**Short problem**
Return every line of the listing below as a JSON list of strings, one string per line, leaving out blank lines.

**Material shown**
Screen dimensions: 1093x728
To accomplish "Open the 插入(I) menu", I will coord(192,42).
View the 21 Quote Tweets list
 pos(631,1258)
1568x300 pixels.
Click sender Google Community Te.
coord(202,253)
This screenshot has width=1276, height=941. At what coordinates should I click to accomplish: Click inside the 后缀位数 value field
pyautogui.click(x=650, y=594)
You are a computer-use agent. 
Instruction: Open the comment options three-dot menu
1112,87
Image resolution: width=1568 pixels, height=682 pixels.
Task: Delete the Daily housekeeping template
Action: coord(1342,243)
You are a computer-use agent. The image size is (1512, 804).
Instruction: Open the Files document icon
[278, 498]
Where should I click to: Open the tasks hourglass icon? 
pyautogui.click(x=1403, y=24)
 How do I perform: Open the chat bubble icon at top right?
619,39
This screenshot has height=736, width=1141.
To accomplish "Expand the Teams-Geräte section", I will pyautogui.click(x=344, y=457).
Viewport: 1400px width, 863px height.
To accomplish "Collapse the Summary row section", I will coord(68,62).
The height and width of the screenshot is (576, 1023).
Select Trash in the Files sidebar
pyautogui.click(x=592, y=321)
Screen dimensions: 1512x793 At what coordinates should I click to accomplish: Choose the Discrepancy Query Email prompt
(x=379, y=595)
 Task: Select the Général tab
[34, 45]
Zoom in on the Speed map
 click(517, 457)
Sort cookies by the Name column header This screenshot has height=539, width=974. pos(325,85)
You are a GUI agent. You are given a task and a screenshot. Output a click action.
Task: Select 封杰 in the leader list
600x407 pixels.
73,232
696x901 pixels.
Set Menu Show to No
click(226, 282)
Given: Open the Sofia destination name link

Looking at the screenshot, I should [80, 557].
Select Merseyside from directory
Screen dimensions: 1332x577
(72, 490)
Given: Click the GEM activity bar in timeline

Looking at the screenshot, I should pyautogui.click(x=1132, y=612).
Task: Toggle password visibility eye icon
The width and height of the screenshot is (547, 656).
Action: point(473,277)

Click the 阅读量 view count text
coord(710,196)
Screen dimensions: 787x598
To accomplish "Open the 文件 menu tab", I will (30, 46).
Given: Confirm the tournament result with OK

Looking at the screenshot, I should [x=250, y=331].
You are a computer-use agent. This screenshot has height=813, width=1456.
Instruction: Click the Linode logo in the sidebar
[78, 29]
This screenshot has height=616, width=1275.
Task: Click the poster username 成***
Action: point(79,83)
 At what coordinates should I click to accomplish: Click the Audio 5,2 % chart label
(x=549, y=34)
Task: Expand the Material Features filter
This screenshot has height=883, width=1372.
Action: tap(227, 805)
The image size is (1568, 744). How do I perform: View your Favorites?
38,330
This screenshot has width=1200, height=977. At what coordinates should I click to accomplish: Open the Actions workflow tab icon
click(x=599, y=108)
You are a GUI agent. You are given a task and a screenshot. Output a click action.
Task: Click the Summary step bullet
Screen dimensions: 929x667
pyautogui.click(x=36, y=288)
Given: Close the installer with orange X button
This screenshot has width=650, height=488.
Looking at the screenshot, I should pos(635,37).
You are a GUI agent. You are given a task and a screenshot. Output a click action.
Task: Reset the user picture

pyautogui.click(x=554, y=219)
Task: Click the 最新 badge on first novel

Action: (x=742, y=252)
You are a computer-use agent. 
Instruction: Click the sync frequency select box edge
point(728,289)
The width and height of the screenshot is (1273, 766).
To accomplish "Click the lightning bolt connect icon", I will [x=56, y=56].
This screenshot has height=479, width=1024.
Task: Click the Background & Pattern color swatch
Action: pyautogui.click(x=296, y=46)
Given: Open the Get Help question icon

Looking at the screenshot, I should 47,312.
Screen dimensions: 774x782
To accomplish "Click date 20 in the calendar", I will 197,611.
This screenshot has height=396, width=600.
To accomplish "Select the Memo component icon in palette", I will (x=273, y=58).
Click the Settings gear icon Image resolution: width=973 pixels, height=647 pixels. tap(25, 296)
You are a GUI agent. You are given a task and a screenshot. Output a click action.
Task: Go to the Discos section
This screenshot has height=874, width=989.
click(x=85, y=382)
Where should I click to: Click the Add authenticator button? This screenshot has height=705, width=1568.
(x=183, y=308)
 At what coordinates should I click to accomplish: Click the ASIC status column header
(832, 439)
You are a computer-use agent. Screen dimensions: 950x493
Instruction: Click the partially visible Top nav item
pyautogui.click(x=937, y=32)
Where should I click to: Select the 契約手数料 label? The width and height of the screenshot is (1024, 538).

**Right answer**
[
  "Screen dimensions: 1093x728",
  "To accomplish \"Open the 插入(I) menu\", I will coord(192,42).",
  "View the 21 Quote Tweets list",
  " pos(631,1258)",
  "1568x300 pixels.",
  "Click sender Google Community Te.",
  "coord(202,253)",
  "This screenshot has width=1276, height=941. At what coordinates should I click to accomplish: Click inside the 后缀位数 value field",
  "pyautogui.click(x=650, y=594)",
  "You are a computer-use agent. ",
  "Instruction: Open the comment options three-dot menu",
  "1112,87",
  "Image resolution: width=1568 pixels, height=682 pixels.",
  "Task: Delete the Daily housekeeping template",
  "Action: coord(1342,243)",
  "You are a computer-use agent. The image size is (1512, 804).",
  "Instruction: Open the Files document icon",
  "[278, 498]",
  "Where should I click to: Open the tasks hourglass icon? ",
  "pyautogui.click(x=1403, y=24)",
  " How do I perform: Open the chat bubble icon at top right?",
  "619,39",
  "This screenshot has height=736, width=1141.",
  "To accomplish \"Expand the Teams-Geräte section\", I will pyautogui.click(x=344, y=457).",
  "Viewport: 1400px width, 863px height.",
  "To accomplish \"Collapse the Summary row section\", I will coord(68,62).",
  "The height and width of the screenshot is (576, 1023).",
  "Select Trash in the Files sidebar",
  "pyautogui.click(x=592, y=321)",
  "Screen dimensions: 1512x793 At what coordinates should I click to accomplish: Choose the Discrepancy Query Email prompt",
  "(x=379, y=595)",
  " Task: Select the Général tab",
  "[34, 45]",
  "Zoom in on the Speed map",
  " click(517, 457)",
  "Sort cookies by the Name column header This screenshot has height=539, width=974. pos(325,85)",
  "You are a GUI agent. You are given a task and a screenshot. Output a click action.",
  "Task: Select 封杰 in the leader list",
  "600x407 pixels.",
  "73,232",
  "696x901 pixels.",
  "Set Menu Show to No",
  "click(226, 282)",
  "Given: Open the Sofia destination name link",
  "Looking at the screenshot, I should [80, 557].",
  "Select Merseyside from directory",
  "Screen dimensions: 1332x577",
  "(72, 490)",
  "Given: Click the GEM activity bar in timeline",
  "Looking at the screenshot, I should pyautogui.click(x=1132, y=612).",
  "Task: Toggle password visibility eye icon",
  "The width and height of the screenshot is (547, 656).",
  "Action: point(473,277)",
  "Click the 阅读量 view count text",
  "coord(710,196)",
  "Screen dimensions: 787x598",
  "To accomplish \"Open the 文件 menu tab\", I will (30, 46).",
  "Given: Confirm the tournament result with OK",
  "Looking at the screenshot, I should [x=250, y=331].",
  "You are a computer-use agent. This screenshot has height=813, width=1456.",
  "Instruction: Click the Linode logo in the sidebar",
  "[78, 29]",
  "This screenshot has height=616, width=1275.",
  "Task: Click the poster username 成***",
  "Action: point(79,83)",
  " At what coordinates should I click to accomplish: Click the Audio 5,2 % chart label",
  "(x=549, y=34)",
  "Task: Expand the Material Features filter",
  "This screenshot has height=883, width=1372.",
  "Action: tap(227, 805)",
  "The image size is (1568, 744). How do I perform: View your Favorites?",
  "38,330",
  "This screenshot has width=1200, height=977. At what coordinates should I click to accomplish: Open the Actions workflow tab icon",
  "click(x=599, y=108)",
  "You are a GUI agent. You are given a task and a screenshot. Output a click action.",
  "Task: Click the Summary step bullet",
  "Screen dimensions: 929x667",
  "pyautogui.click(x=36, y=288)",
  "Given: Close the installer with orange X button",
  "This screenshot has width=650, height=488.",
  "Looking at the screenshot, I should pos(635,37).",
  "You are a GUI agent. You are given a task and a screenshot. Output a click action.",
  "Task: Reset the user picture",
  "pyautogui.click(x=554, y=219)",
  "Task: Click the 最新 badge on first novel",
  "Action: (x=742, y=252)",
  "You are a computer-use agent. ",
  "Instruction: Click the sync frequency select box edge",
  "point(728,289)",
  "The width and height of the screenshot is (1273, 766).",
  "To accomplish \"Click the lightning bolt connect icon\", I will [x=56, y=56].",
  "This screenshot has height=479, width=1024.",
  "Task: Click the Background & Pattern color swatch",
  "Action: pyautogui.click(x=296, y=46)",
  "Given: Open the Get Help question icon",
  "Looking at the screenshot, I should 47,312.",
  "Screen dimensions: 774x782",
  "To accomplish \"Click date 20 in the calendar\", I will 197,611.",
  "This screenshot has height=396, width=600.",
  "To accomplish \"Select the Memo component icon in palette\", I will (x=273, y=58).",
  "Click the Settings gear icon Image resolution: width=973 pixels, height=647 pixels. tap(25, 296)",
  "You are a GUI agent. You are given a task and a screenshot. Output a click action.",
  "Task: Go to the Discos section",
  "This screenshot has height=874, width=989.",
  "click(x=85, y=382)",
  "Where should I click to: Click the Add authenticator button? This screenshot has height=705, width=1568.",
  "(x=183, y=308)",
  " At what coordinates should I click to accomplish: Click the ASIC status column header",
  "(832, 439)",
  "You are a computer-use agent. Screen dimensions: 950x493",
  "Instruction: Click the partially visible Top nav item",
  "pyautogui.click(x=937, y=32)",
  "Where should I click to: Select the 契約手数料 label? The width and height of the screenshot is (1024, 538)."
]